El edificio, y el entorno, se encuentran vallados y con carteles de prohibido el paso por el deteriorado estado en el que se encuentra. - Foto: Reyes Martí­nez

La situación entre dos tierras, y nunca mejor definida que para este caso, del Palacio de los Gosálvez ha llevado a que se le haya dejado caer en el abandono. Levantado en el término municipal de Casas de Benítez (Cuenca), pero a un tiro de piedra de Villalgordo del Júcar (Albacete), se ha convertido en uno de los principales recursos turísticos de la zona, pese a su ruinoso estado.
Ahora, después de muchos años de espera, la Diputación de Cuenca acaba de dar una buena nueva a sus propietarios -porque es de titularidad particular- y, sobre todo, a la Asociación de Amigos del Palacio de los Gosálvez y su entorno, que lleva 15 años gritando a los cuatro vientos que era urgente adoptar medidas para recuperarlo.
La institución provincial conquense anunciaba la pasada semana, en boca de su presidente, Benjamín Prieto, que el superávit de 11,3 millones de euros con el que cuentan se destinará a cerca de 40  proyectos centrados en la mejora del patrimonio, carreteras y caminos, y accesos a zonas turísticas.
De esta forma, el Palacio de los Gosálvez será uno de los beneficiados de esta buena nueva, «con la finalidad de sacarlo de la lista roja de patrimonio en peligro y que se convierta en un emblema turístico para de ribera del Júcar», sostuvo Prieto. Pero también está previsto actuar en el castillo de Cardenete,   la Torre de Abegózar en la capital, el convento de Santo Domingo de Huete para crear un centro de empresas o el convento del Rosal de Priego, entre otros.
A falta de aprobar definitivamente estas ayudas en el correspondiente Pleno, en unos días, el presidente en funciones de la Asociación de Amigos de este bien, Pedro Pablo Correas, pide «prudencia».

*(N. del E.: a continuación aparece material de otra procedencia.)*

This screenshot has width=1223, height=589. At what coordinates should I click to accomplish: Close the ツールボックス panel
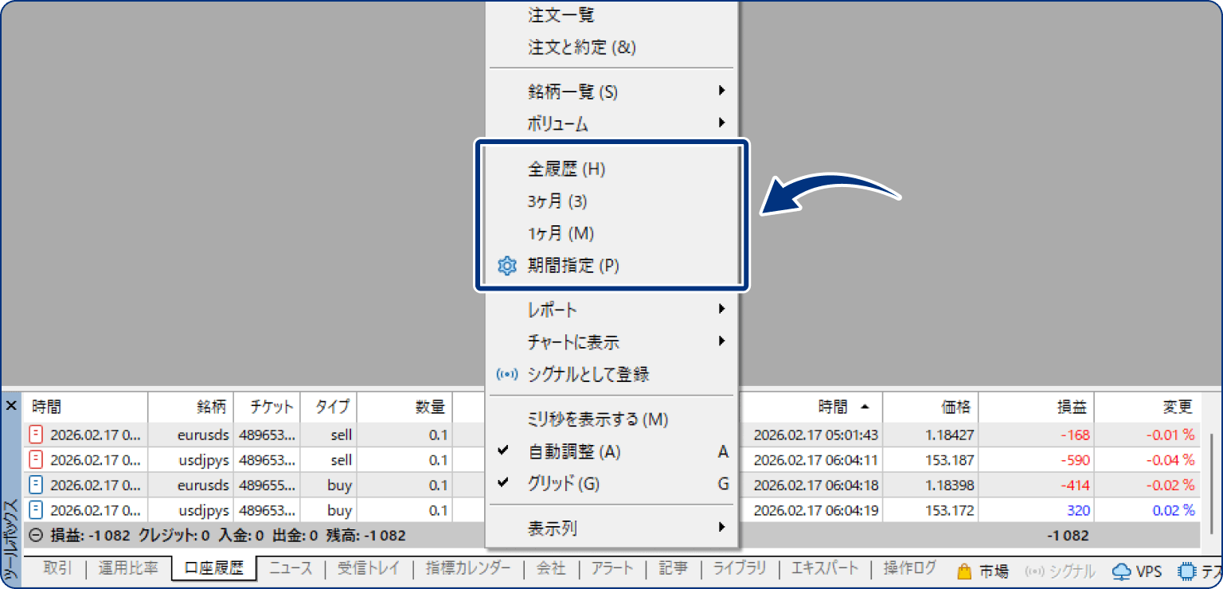tap(11, 405)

Aún así, no puede evitar mostrar su «enorme satisfacción» por que se haya dado un paso que llevaban años esperando. «Las medidas se tenían que haber empezado a adoptar hace 30 años, cuando se declaró Bien de Interés Cultural», apunta, aunque añade que, si ahora se atiende la reivindicación, bienvenida sea.
No será fácil puesto que, como apunta también, «se encuentra en unas condiciones bastante malas» como consecuencia de no haber realizado ninguna labor de contención del deterioro en todo este tiempo. Aún así, Correas agradece el «cambio de sensibilidad que parece que ha habido ahora, sea por las elecciones o por lo que sea, pero que es muy importante» para un recurso patrimonial que, aunque no pertenece por delimitación territorial al municipio de Villalgordo del Júcar, está justo al otro lado del río y, sobre todo, insiste, «lo sentimos como nuestro».